Members of the Exiting the EU committee also want healthcare and pension rights for UK expats living overseas.
The government says it wants to guarantee the rights of EU citizens and British nationals "as early as we can".
Last week peers defied ministers by 358 votes to 256 to guarantee the rights of EU nationals living in the UK after Brexit - a move the government will seek to overturn when its Brexit Bill returns to the House of Commons.
Theresa May says she plans to trigger Article 50 - which kick-starts the formal process for the UK leaving the EU - by the end of this month.
But Hilary Benn, the Exiting the EU committee's Labour chairman, said it was wrong to use EU and British citizens as "bargaining chips".
"EU citizens who have come to live and work here have contributed enormously to the economic and cultural life of the UK," he said.
"They have worked hard, paid their taxes, integrated, raised families and put down roots.
"They did not have a vote in the referendum, but the result has left them living under a cloud of uncertainty.
"They are understandably concerned about their right to remain, and their future rights to access education and healthcare.
"Equally, Brits who live and work on the continent are worried about their right to work and access healthcare after Brexit...
"Although the government has said it wants EU citizens to be able to remain, this has not offered sufficient reassurance that the rights and status that they have enjoyed will be guaranteed - it should now do so."
In their report, 'The rights of UK and EU citizens', MPs urge all parties to the negotiations to make the resolution of the rights of all EU citizens in the UK, and UK citizens in the EU, their first priority.
The MPs argued "it would be unconscionable" for both sides "not to have clarity about their status for another two years".
"The government has made it clear it wants an early agreement to protect the rights of EU nationals in the UK, and of UK nationals living in other member states.
"The committee commend its commitment to this outcome - it is regrettable that this has not yet proved possible."
'Not fit for purpose'
Ministers have said it would be "unwise" to fully "guarantee" EU citizens' rights without a deal for Britons abroad.
Brexit Secretary David Davis said ministers had hoped to secure agreement on the issue at the European Council in December "but we couldn't get everybody to agree at that point".
The Exiting the EU committee report said the government needs to work out how to identify the estimated three million EU citizens who reply upon free movement as a basis for their right to remain.
It also argued that ministers will need to set a cut-off date for EU citizens arriving in the UK, adding: "Those who arrive before this date should retain the right to qualify for permanent residence after they have been here for five years.
"The government should decide and announce a date as soon as possible."
The MPs also called on the government to streamline the permanent residence system for EU nationals, describing it as "not fit for purpose", with applicants having to fill in an 85 page form "that is to complex and onerous to be used to clarify the status of up to three million people".
They warned that an abrupt reduction in the number of EU workers in the UK post Brexit "would cause disruption in a number of sectors".

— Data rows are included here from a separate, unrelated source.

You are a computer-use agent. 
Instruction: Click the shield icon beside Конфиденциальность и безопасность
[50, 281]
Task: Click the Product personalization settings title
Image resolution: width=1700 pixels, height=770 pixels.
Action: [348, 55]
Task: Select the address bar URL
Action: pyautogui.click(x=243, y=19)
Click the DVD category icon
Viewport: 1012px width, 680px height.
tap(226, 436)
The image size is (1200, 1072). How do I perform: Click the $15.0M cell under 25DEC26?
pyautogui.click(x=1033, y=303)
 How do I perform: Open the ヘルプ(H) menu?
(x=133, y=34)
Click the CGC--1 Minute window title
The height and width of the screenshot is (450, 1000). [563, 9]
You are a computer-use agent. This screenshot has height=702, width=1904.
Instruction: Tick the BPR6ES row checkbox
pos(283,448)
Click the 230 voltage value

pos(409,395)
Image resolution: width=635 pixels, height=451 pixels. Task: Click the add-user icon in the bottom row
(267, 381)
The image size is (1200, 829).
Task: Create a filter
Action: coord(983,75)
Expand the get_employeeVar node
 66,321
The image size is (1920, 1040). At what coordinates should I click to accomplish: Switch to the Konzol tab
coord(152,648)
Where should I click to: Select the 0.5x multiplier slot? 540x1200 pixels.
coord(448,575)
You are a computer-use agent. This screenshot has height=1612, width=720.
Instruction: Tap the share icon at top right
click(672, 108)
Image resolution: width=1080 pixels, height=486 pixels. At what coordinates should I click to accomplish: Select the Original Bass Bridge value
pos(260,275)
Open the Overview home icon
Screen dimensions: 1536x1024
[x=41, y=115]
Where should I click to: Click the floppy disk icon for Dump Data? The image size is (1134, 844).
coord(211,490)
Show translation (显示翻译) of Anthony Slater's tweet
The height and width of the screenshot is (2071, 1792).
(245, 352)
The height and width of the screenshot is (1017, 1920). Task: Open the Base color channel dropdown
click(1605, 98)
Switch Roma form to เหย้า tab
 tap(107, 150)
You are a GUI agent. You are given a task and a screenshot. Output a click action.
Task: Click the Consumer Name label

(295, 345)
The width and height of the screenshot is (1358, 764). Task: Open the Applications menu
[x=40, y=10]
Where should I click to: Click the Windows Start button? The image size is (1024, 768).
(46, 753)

"The government needs to take steps to train, or further incentivise training, to ensure that skilled workers are available to fill jobs in sectors currently featuring a large number of EU nationals," they said.
The committee also agreed there was a case for the UK to state during negotiations that it might be prepared to prioritise EU citizens in its future immigration policy - although former Conservative minister Peter Lilley dissented from this view.